Are remote jobs more likely to be scams?

Remote roles are a favorite target for scammers because there's no office to visit, no in-person interview, and the whole interaction can stay online. The jobs themselves are real and common, but the format gives fraudsters cover. Verify a remote posting the same way you would any job: confirm it on the company's careers page, check the email domain, and insist on a video interview.

What are common work-from-home scams?

The most common are fake-check schemes (you're mailed a check to buy equipment and it later bounces), reshipping or package-forwarding jobs, overpaid data-entry or 'product testing' offers, and roles that pay you before you do any work. Many move you onto WhatsApp or Telegram quickly and never do a real interview.

Is a job that pays before you start a scam?

Almost always, yes. Legitimate employers pay you after you've worked, on a normal payroll cycle.

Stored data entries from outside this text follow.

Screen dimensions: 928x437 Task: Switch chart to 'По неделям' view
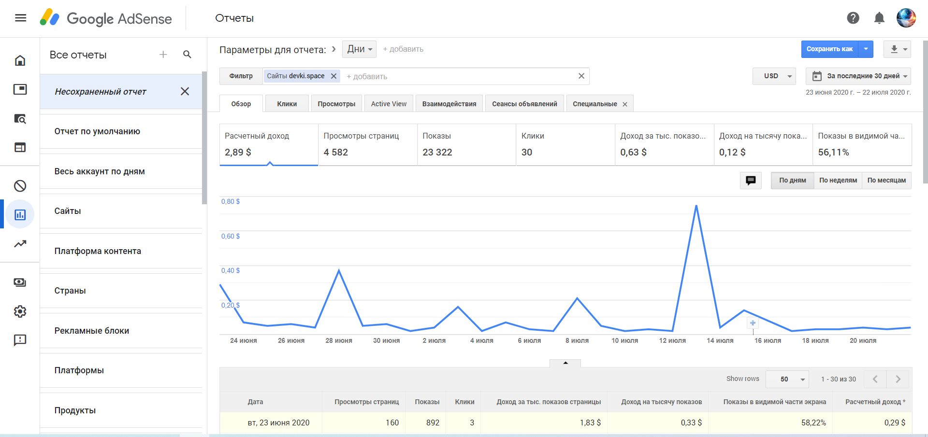coord(838,180)
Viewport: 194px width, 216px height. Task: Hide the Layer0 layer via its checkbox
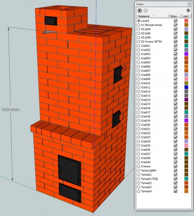(176, 21)
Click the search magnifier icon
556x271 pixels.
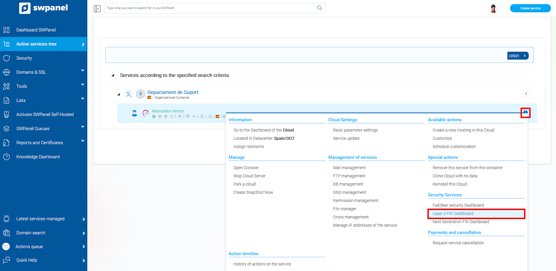point(319,8)
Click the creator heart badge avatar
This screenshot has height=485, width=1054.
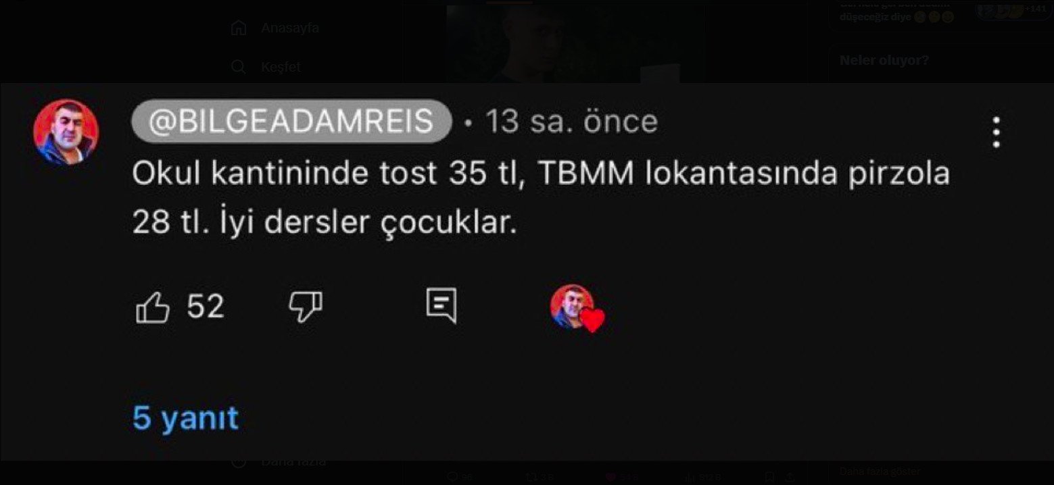(x=577, y=308)
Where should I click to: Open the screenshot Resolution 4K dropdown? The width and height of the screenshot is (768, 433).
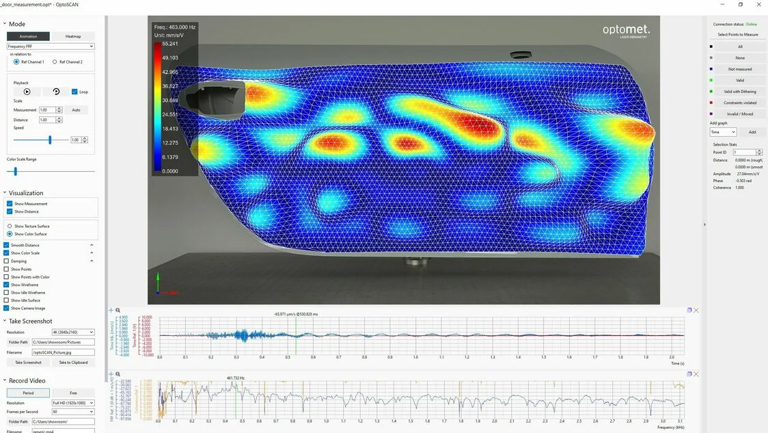73,332
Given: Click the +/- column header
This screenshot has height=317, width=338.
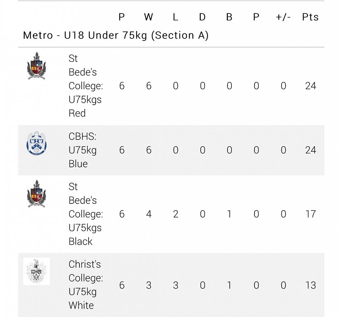Looking at the screenshot, I should pyautogui.click(x=283, y=17).
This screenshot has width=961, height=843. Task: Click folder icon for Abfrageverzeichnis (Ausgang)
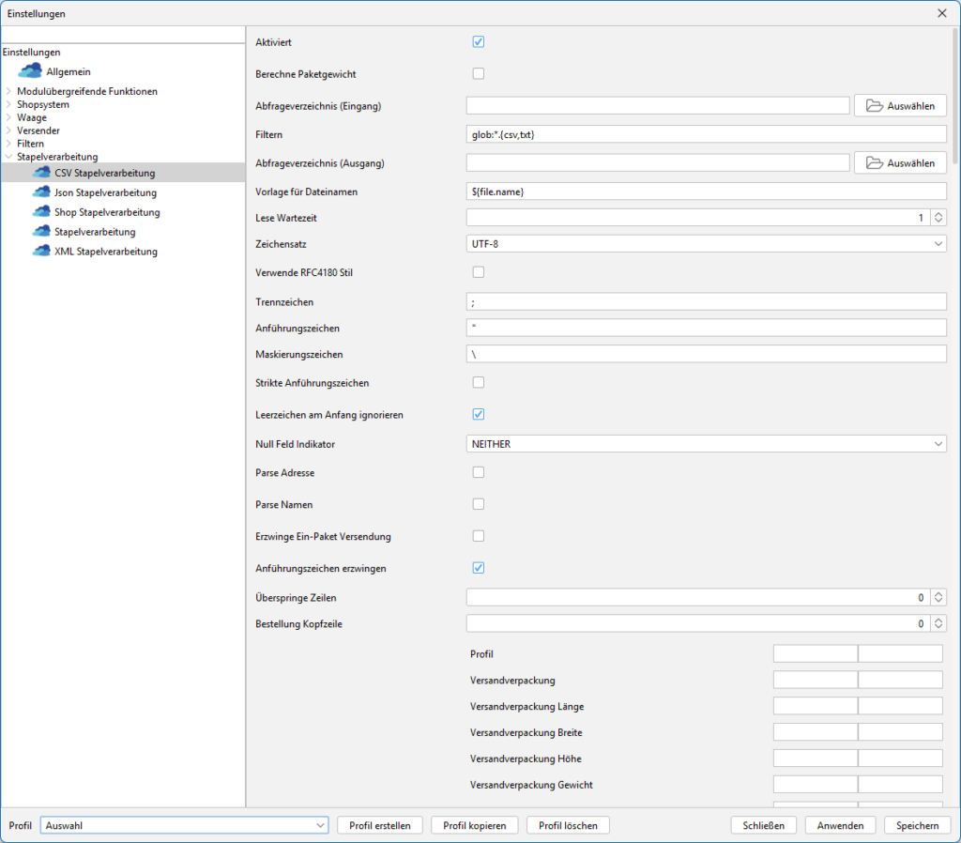[x=875, y=163]
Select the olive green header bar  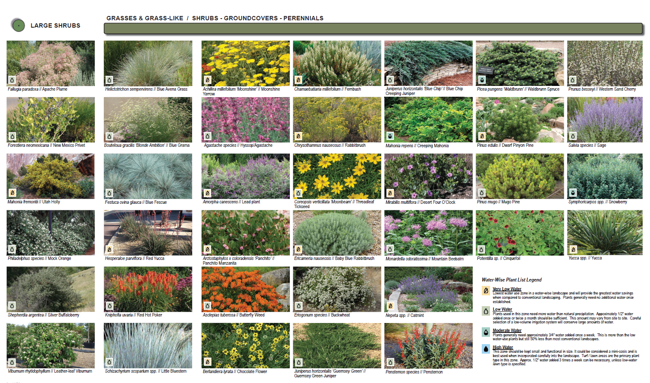click(x=373, y=29)
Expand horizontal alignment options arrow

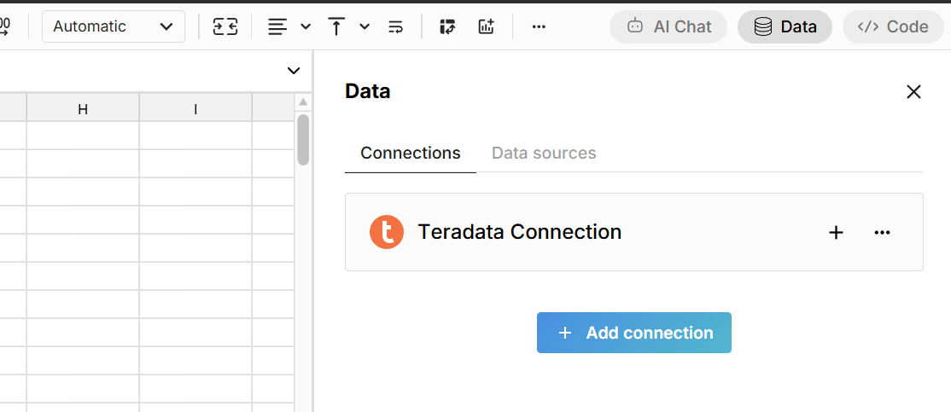click(306, 26)
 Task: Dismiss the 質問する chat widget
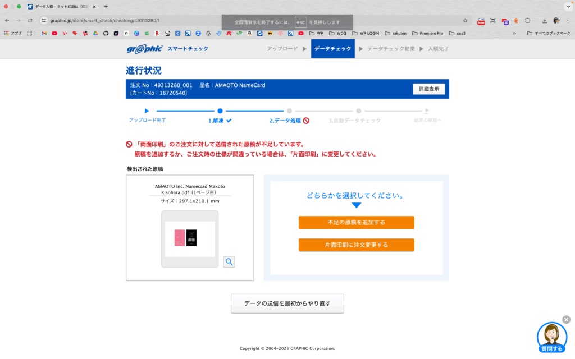566,320
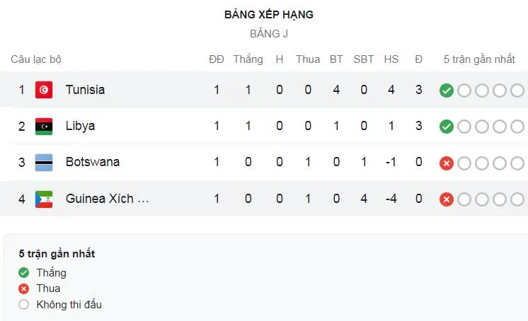Click Guinea Xích's red loss result icon
Viewport: 528px width, 321px height.
[x=446, y=199]
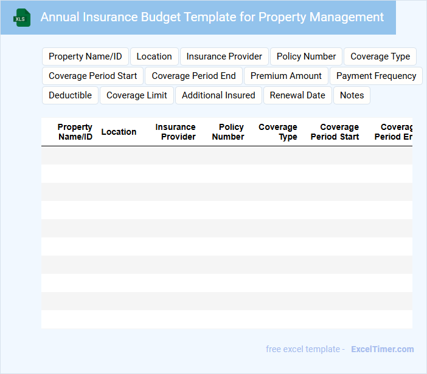The width and height of the screenshot is (427, 374).
Task: Choose the Coverage Type tag
Action: (380, 56)
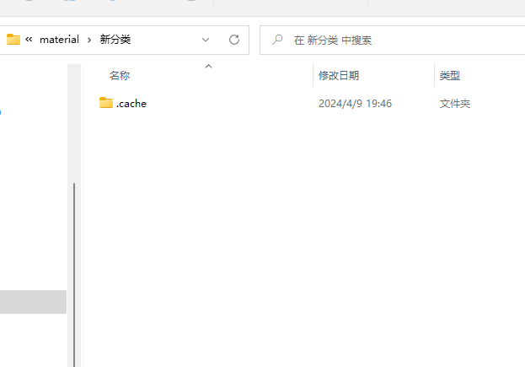Click the refresh button in address bar
The width and height of the screenshot is (525, 367).
tap(234, 40)
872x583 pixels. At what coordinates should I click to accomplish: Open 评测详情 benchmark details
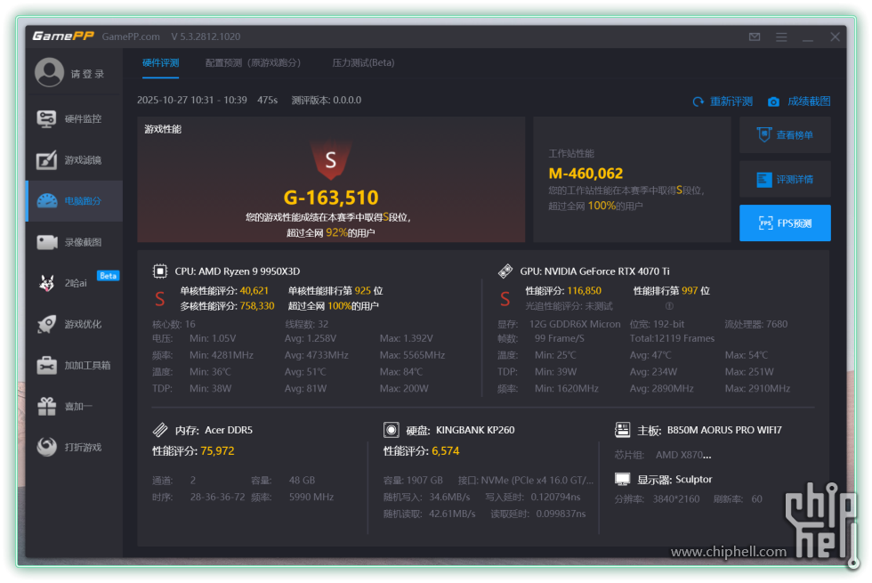(785, 179)
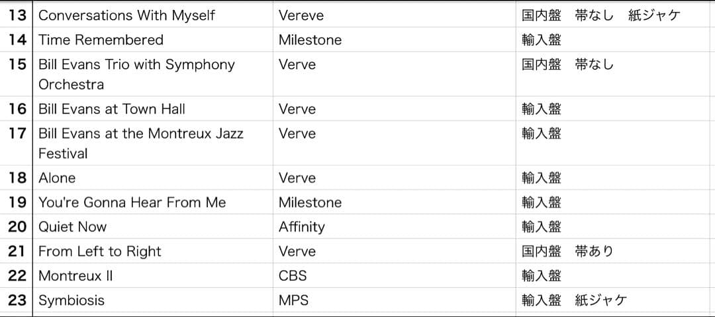
Task: Click the Time Remembered title cell
Action: [101, 40]
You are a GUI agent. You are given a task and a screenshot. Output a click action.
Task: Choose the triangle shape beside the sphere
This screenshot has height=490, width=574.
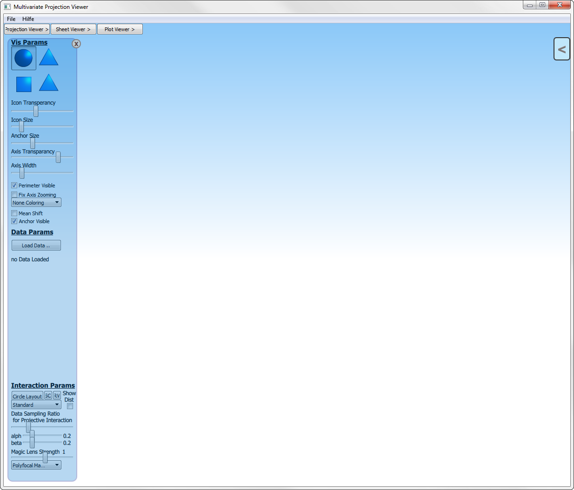click(48, 58)
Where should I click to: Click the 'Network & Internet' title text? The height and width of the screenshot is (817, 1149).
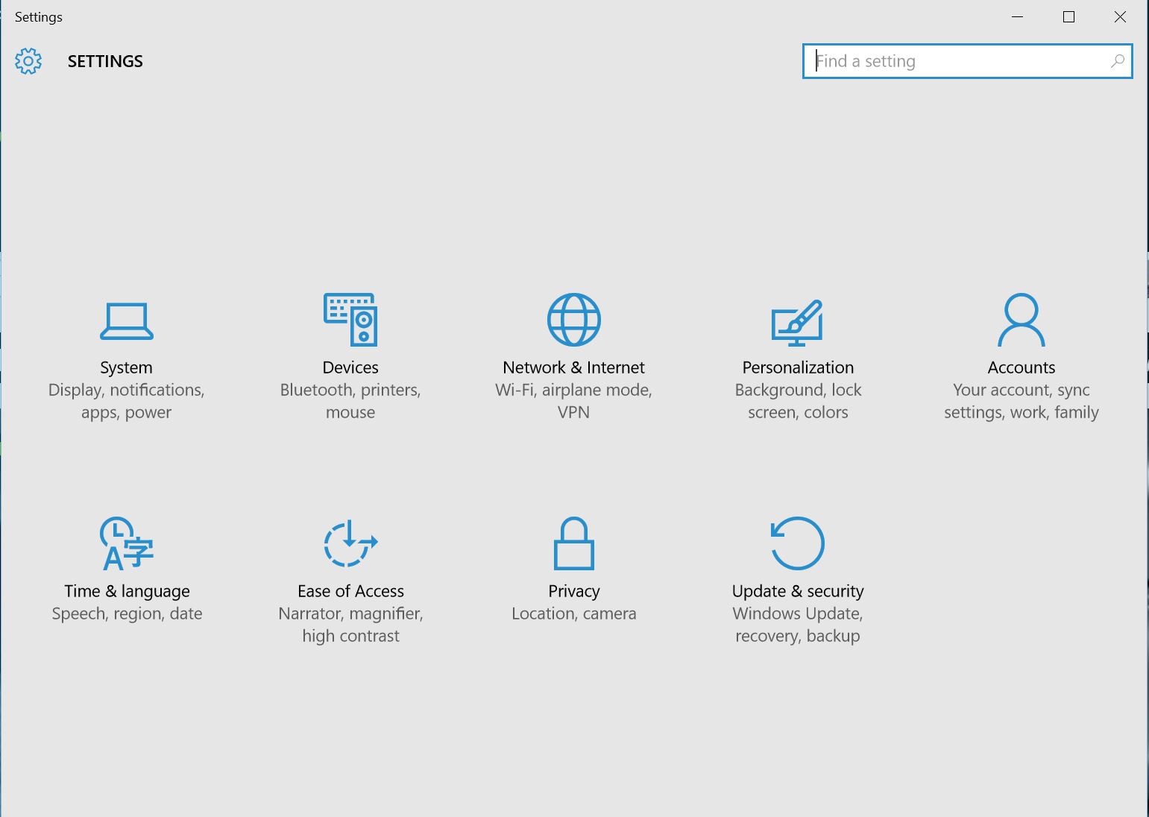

Any 'job' that sends money, a check, or a payment app transfer before you've done anything is setting up a fake-check or overpayment scam where you'll be asked to send part of it back.

How do I find legit remote jobs?

Apply through companies' own careers pages and reputable boards, then verify each posting independently. Confirm the recruiter on LinkedIn, check the email domain matches the company, and never pay for equipment or training. If a remote role refuses a video interview or rushes you onto a chat app, walk away.